Oil has had a great two months. West Texas Intermediate crude oil was trading below $44 per barrel in the middle of November before speculation began to mount that OPEC producers would cut production at the cartel’s November 30 meeting.
The energy component rallied into the meeting and spiked more than 24% to almost about $54 per barrel into year-end as OPEC producers agreed to cut production by 1.2 million barrels per day (bpd) to 32.5 million and non-OPEC producers announced they were cutting their output by more than 500,000 bpd.
As oil prices have gone up, US shale producers have continued to pump out more and more oil. In fact, US producers pumped out
8.95 million bpd last week, leaving US production only 0.66 million bpd below the June 2015’s record production. And that has kept a lid on WTI near $54.
While Citigroup still sees price gains over the medium-term, the firm believes the $49.95 level is one to watch in the near-term. In a note to clients sent out on Thursday, Citi’s technical team led by Tom Fitzpatrick noted, “Focus is now on what could be seen as a double top neckline at $49.95.”

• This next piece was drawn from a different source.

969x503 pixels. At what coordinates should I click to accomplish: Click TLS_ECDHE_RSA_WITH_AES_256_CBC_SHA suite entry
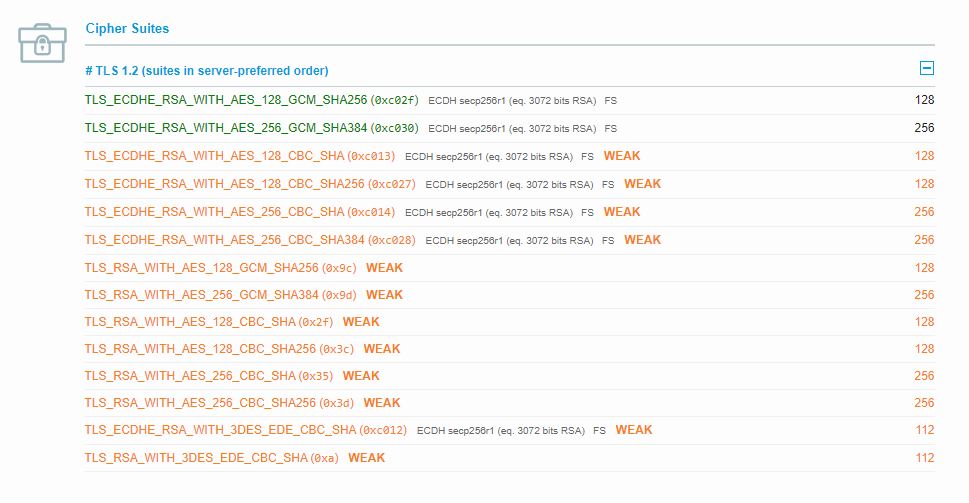[x=214, y=213]
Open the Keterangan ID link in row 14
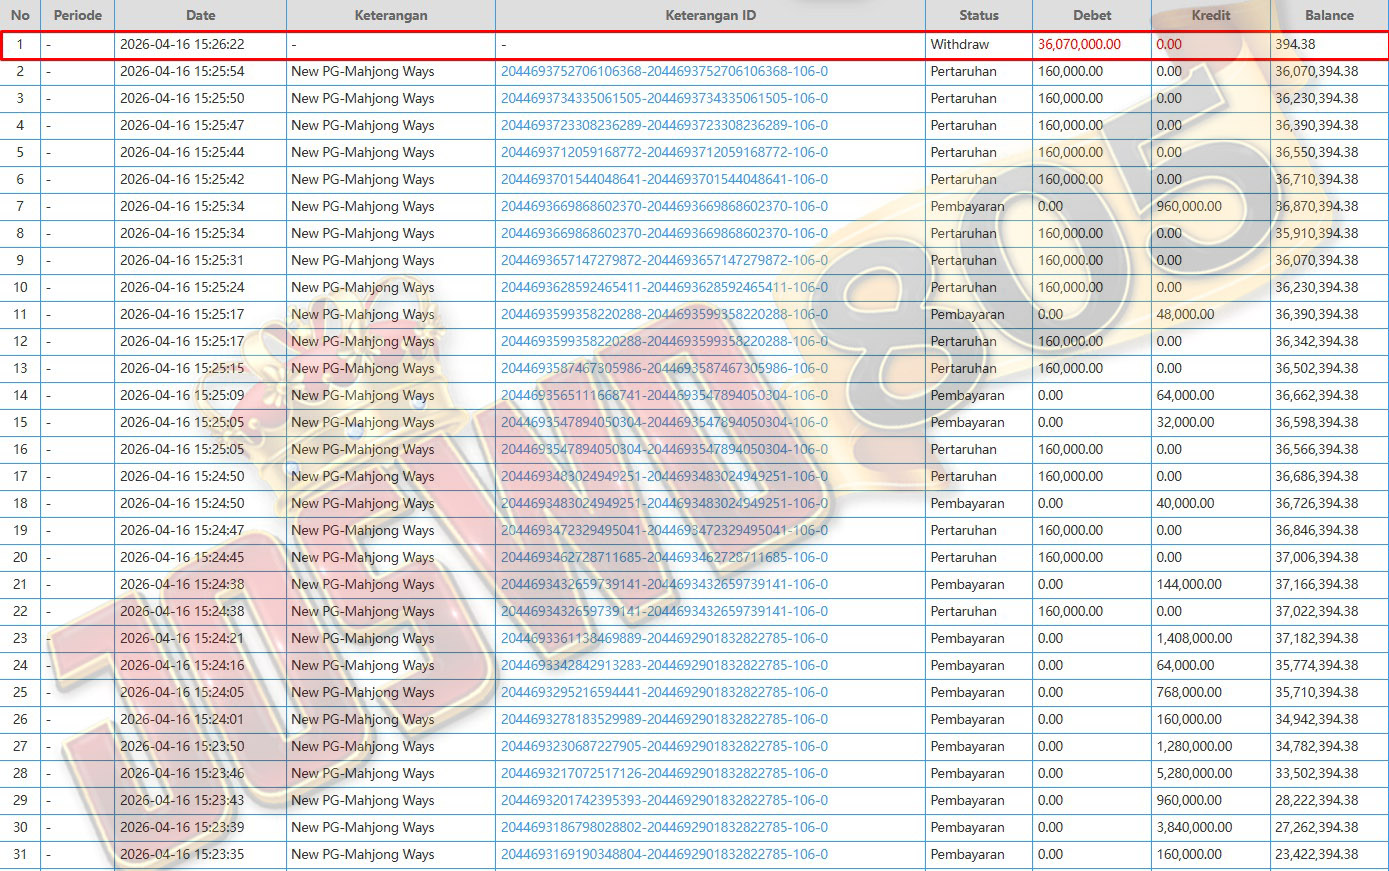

A double top pattern looks like a “M” on the charts as prices reach a high, drop, and then retest that high, but without moving any further. Traders then pay attention to the “neckline,” or support level in the pattern. If the neckline is broken, traders measure the distance between the top of the “M” down to neckline, and use that distance as a guide for how far the asset might fall.
“A close below there would add to the short-term concerns and suggest a deeper pullback to $45.40 before higher again later.”